### REQUIRED TASK 1
Can you extract the part of the telenovela passage that begins at the words "Inés Duarte, secretaria" and stops after the words "by Venevisión International."?

### PAGE
Inés Duarte, secretaria is a Venezuelan telenovela produced by Venevisión in 1990 and written by Alicia Barrios as a free version of the telenovela Buenos días, Isabel written by Delia Fiallo. This telenovela lasted 238 episodes and was distributed internationally by Venevisión International.

Amanda Gutierrez and Víctor Cámara starred as the main protagonists with  Rebeca Costoya as the main antagonist.

Synopsis
Ines Duarte is the kind of secretary that every executive dreams of: efficient, intelligent, dedicated and dependable. As a woman, however, Ines is mousy, drab and insignificant. The victim of an overbearing, overprotective mother, she has grown up with very low self-esteem and little interest in making herself attractive to men. For her boss, Andres Martan, a young millionaire in charge of a giant corporation, Ines is an indispensable employee but nothing more. A bitter and selfish widower with three children, Andres is too busy dealing with personal and professional problems to notice that Ines's loyalty is in reality a deep secret love, and that making him happy is her only goal in life. To achieve this goal, Ines must endure many ordeals and injustices.... and experiences an astonishing metamorphosis that will, finally, make her the woman Andres truly wants. Emotion, suspense, exciting plot twists and unexpected events make the story of Ines Duarte, Secretaria, an unforgettable one. Its excellent production and outstanding cast are guaranteed to turn this successful Venezuelan novel into an instant international hit.

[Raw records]
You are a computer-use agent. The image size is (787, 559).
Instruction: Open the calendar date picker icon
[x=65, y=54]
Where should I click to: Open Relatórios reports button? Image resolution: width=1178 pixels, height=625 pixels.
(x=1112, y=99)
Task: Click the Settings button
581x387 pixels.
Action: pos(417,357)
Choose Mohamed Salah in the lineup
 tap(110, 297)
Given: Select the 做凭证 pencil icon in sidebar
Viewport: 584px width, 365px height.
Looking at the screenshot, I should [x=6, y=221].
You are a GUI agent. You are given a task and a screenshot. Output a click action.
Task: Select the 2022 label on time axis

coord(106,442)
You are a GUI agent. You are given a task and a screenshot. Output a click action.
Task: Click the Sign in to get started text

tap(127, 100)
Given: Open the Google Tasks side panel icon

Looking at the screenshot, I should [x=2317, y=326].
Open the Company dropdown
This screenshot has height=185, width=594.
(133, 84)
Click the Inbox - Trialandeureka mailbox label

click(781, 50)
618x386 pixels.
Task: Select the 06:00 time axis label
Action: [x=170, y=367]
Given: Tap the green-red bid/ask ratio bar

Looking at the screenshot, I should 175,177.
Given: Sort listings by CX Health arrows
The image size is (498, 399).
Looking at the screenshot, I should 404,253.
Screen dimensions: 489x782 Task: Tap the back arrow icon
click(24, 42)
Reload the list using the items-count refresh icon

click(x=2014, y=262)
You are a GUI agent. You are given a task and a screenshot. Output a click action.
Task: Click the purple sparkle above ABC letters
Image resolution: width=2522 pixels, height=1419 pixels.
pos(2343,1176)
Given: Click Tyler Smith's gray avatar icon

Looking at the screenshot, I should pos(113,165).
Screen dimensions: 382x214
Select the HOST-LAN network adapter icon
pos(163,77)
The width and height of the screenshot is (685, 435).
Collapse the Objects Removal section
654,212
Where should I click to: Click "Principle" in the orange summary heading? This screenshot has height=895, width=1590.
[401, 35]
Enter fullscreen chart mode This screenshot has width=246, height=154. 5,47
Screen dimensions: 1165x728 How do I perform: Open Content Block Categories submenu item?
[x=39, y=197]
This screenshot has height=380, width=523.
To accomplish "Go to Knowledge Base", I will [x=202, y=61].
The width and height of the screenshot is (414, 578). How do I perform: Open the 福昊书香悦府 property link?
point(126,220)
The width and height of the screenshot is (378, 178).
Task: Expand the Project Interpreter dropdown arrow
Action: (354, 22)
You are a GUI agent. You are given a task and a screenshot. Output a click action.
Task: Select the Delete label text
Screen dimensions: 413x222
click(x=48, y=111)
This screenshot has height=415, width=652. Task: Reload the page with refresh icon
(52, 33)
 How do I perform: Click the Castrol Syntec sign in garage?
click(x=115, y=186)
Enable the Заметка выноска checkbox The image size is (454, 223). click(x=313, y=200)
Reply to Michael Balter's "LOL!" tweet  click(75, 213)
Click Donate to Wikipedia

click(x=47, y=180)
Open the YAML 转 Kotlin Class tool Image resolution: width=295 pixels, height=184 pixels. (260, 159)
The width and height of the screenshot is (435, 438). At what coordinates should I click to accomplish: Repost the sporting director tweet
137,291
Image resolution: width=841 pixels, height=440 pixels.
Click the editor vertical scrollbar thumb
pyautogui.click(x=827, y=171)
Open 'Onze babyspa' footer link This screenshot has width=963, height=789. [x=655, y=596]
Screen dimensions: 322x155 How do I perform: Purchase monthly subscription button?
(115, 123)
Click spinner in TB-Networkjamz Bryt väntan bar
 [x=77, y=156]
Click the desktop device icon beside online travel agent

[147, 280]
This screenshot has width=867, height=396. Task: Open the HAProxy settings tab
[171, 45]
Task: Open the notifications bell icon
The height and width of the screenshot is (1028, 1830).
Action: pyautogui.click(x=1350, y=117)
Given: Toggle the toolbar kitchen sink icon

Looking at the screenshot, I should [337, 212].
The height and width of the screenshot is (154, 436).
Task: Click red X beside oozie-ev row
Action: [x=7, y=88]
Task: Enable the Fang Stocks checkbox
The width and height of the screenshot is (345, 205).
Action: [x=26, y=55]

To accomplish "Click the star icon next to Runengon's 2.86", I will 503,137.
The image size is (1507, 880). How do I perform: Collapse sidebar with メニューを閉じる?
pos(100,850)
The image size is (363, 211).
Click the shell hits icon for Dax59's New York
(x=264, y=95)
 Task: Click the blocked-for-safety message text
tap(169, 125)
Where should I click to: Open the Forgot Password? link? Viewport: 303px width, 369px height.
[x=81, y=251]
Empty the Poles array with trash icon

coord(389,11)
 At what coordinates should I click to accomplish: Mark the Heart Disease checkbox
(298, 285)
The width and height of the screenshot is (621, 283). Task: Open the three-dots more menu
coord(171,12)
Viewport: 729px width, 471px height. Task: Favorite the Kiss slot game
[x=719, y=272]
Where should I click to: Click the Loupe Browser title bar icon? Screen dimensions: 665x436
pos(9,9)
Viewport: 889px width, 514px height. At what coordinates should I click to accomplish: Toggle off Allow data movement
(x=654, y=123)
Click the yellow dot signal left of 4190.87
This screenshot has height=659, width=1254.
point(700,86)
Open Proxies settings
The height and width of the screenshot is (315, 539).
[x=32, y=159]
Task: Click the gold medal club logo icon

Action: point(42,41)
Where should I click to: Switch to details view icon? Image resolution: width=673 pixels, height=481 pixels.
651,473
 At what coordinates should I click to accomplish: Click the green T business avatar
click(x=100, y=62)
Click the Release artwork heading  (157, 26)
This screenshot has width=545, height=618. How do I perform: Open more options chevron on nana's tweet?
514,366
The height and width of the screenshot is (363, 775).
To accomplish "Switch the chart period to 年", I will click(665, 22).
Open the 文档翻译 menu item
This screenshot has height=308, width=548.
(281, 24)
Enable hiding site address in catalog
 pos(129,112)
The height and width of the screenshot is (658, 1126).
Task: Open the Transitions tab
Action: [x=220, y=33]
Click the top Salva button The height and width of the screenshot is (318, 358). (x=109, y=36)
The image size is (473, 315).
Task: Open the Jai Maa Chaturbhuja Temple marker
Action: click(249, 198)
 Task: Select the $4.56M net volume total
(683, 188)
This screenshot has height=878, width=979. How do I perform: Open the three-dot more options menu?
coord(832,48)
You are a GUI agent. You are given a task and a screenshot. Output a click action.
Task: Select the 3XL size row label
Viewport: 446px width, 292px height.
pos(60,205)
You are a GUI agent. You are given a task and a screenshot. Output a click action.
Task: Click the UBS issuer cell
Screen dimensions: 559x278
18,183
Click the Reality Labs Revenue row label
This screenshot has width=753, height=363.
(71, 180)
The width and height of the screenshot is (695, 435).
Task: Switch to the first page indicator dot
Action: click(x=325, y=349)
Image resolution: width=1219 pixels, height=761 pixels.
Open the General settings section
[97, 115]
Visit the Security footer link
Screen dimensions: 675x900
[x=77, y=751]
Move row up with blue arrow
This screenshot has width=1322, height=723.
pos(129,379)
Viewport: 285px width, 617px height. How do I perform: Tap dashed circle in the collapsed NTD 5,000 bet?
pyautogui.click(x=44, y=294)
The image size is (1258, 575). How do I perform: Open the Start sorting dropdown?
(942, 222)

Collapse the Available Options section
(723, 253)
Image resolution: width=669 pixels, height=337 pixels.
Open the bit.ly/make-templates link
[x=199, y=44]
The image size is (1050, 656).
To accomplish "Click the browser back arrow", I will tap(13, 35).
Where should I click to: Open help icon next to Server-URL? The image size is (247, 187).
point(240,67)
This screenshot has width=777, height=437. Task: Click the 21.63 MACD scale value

### REQUIRED TASK 2
In the rows above, rewrite the lines from the one containing "Open the YAML" through the one containing "pyautogui.click(x=827, y=171)", requests included, adding 45 to every coordinate in the answers. Which lines result?

### WRITTEN ANSWER 1
Inés Duarte, secretaria is a Venezuelan telenovela produced by Venevisión in 1990 and written by Alicia Barrios as a free version of the telenovela Buenos días, Isabel written by Delia Fiallo. This telenovela lasted 238 episodes and was distributed internationally by Venevisión International.

### WRITTEN ANSWER 2
Open the YAML 转 Kotlin Class tool Image resolution: width=295 pixels, height=184 pixels. (305, 204)
The width and height of the screenshot is (435, 438). At what coordinates should I click to accomplish: Repost the sporting director tweet
182,336
Image resolution: width=841 pixels, height=440 pixels.
Click the editor vertical scrollbar thumb
pyautogui.click(x=872, y=216)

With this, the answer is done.